THE DATA below:
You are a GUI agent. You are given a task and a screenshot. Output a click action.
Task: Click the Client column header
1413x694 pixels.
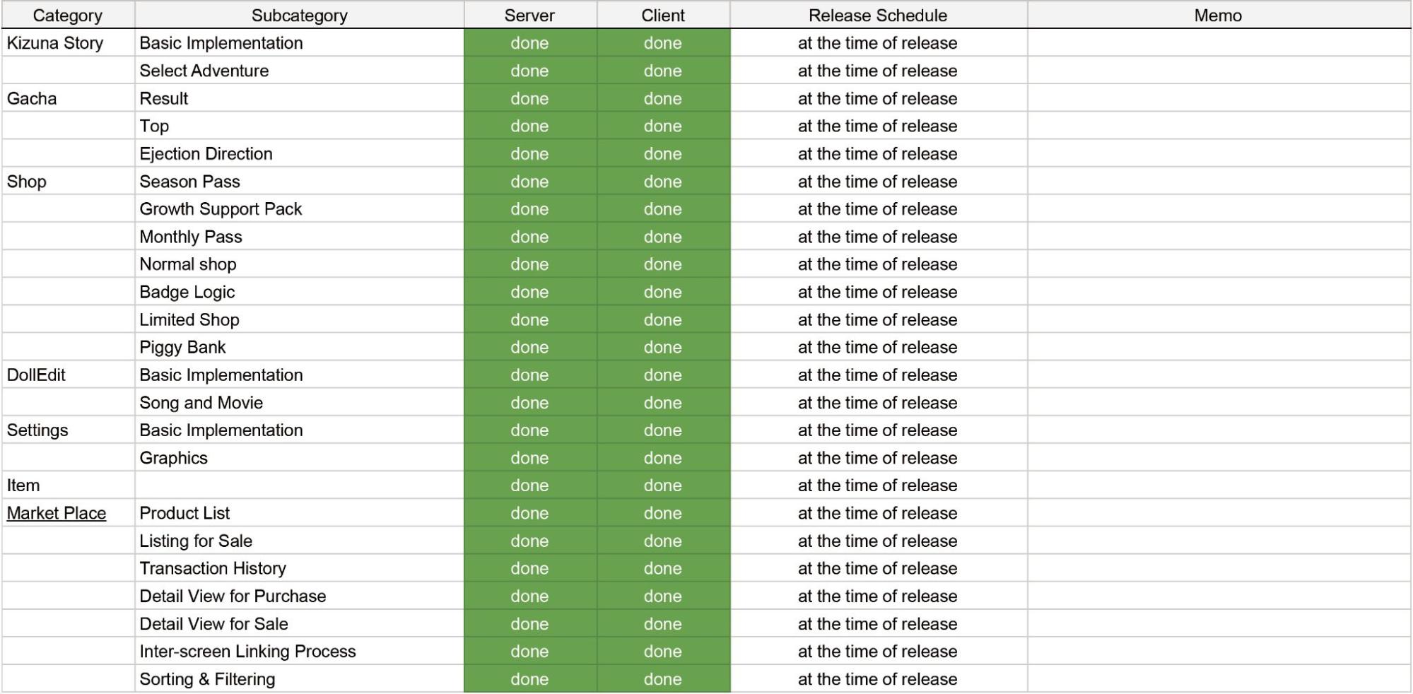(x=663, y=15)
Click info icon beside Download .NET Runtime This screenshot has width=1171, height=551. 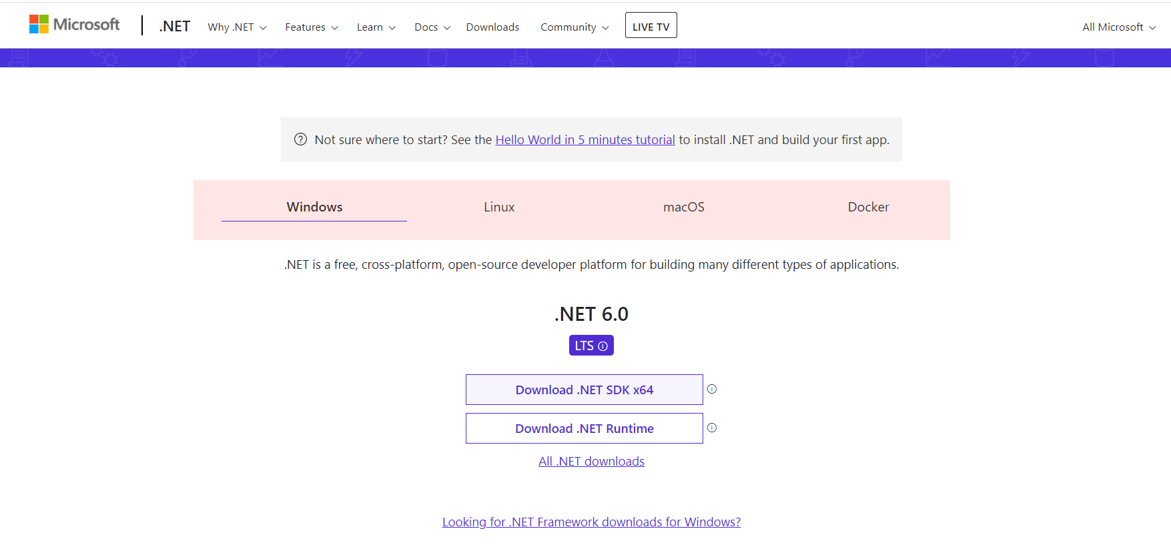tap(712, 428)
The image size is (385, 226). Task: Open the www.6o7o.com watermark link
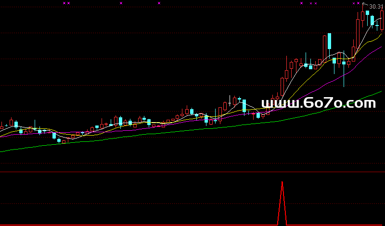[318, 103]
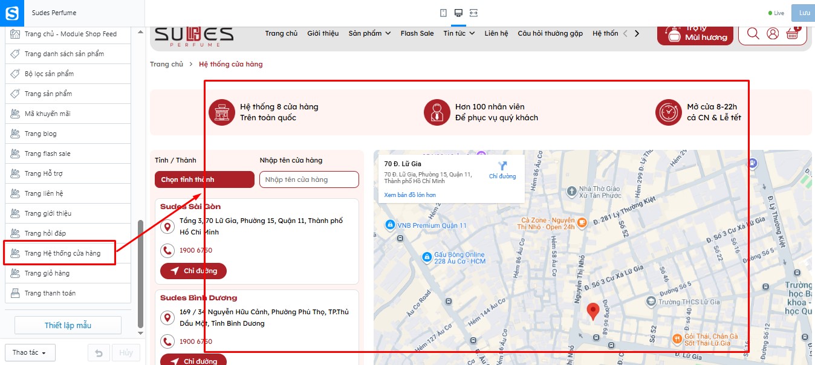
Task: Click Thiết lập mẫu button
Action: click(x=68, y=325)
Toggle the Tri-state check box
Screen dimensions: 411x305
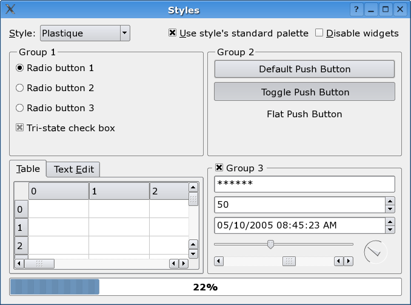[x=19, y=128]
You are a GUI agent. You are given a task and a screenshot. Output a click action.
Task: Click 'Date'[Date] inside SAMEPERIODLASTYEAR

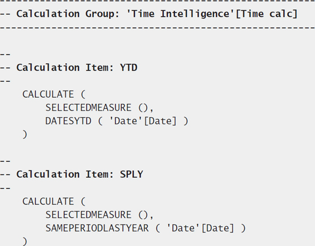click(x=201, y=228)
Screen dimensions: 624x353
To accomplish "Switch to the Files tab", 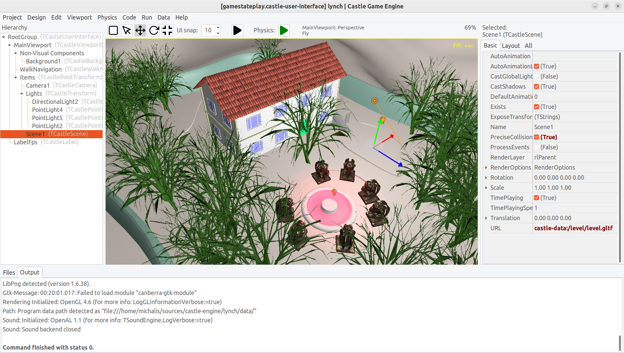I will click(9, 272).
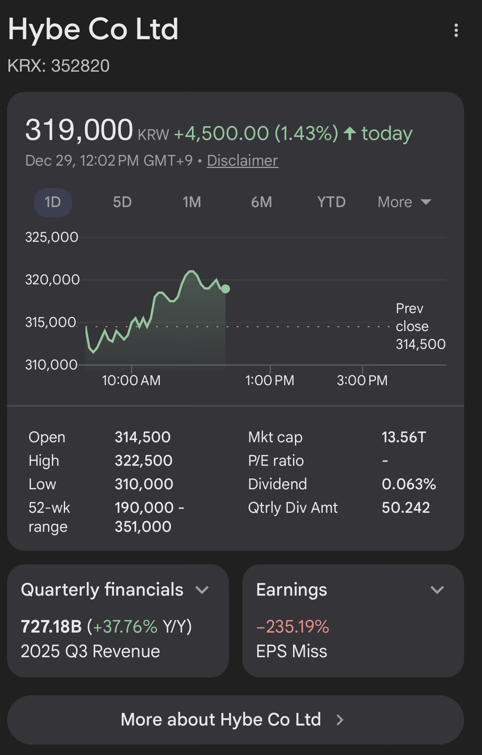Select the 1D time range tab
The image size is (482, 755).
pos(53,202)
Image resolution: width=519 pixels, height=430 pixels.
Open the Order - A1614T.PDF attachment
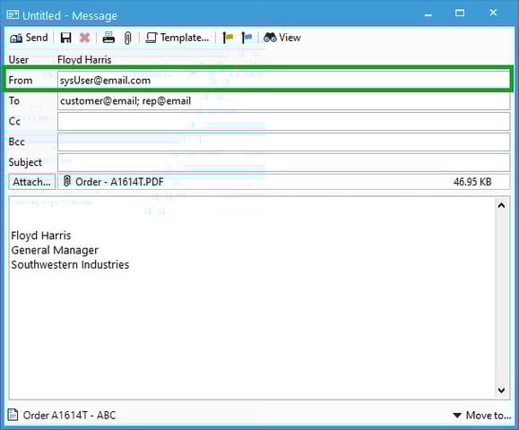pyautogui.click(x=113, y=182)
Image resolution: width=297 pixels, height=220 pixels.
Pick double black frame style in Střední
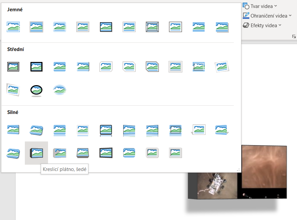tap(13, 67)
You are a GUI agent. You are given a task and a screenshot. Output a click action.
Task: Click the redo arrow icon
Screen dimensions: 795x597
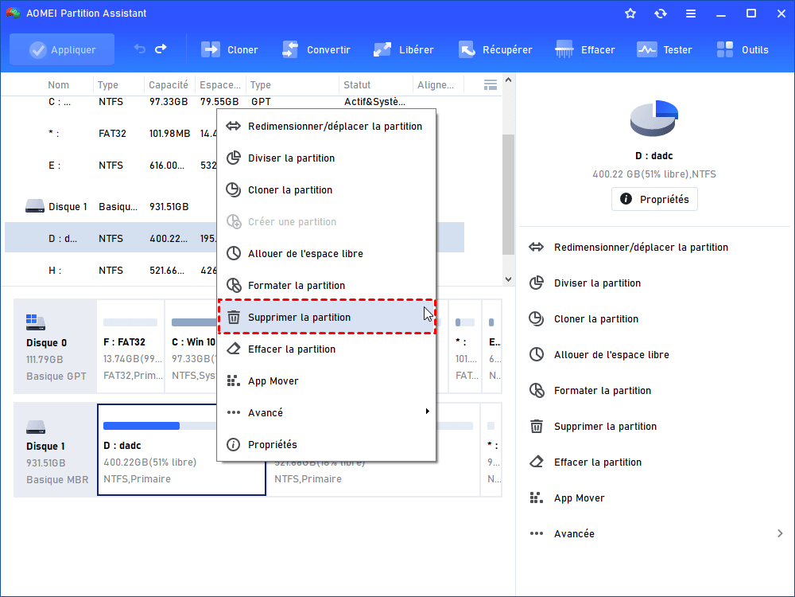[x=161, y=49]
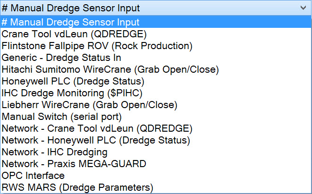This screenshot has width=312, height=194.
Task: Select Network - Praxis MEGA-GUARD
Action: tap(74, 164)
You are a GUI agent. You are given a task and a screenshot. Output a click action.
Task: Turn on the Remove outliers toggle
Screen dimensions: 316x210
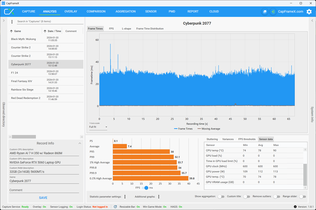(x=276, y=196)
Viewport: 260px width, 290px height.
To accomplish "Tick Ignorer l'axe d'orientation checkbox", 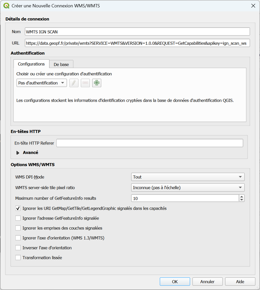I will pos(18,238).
End of THE DATA.
## TRY IT
Pull every line with "resolution" from the records.

## FINISHED TASK
Image resolution: width=519 pixels, height=430 pixels.
Image resolution: width=297 pixels, height=220 pixels.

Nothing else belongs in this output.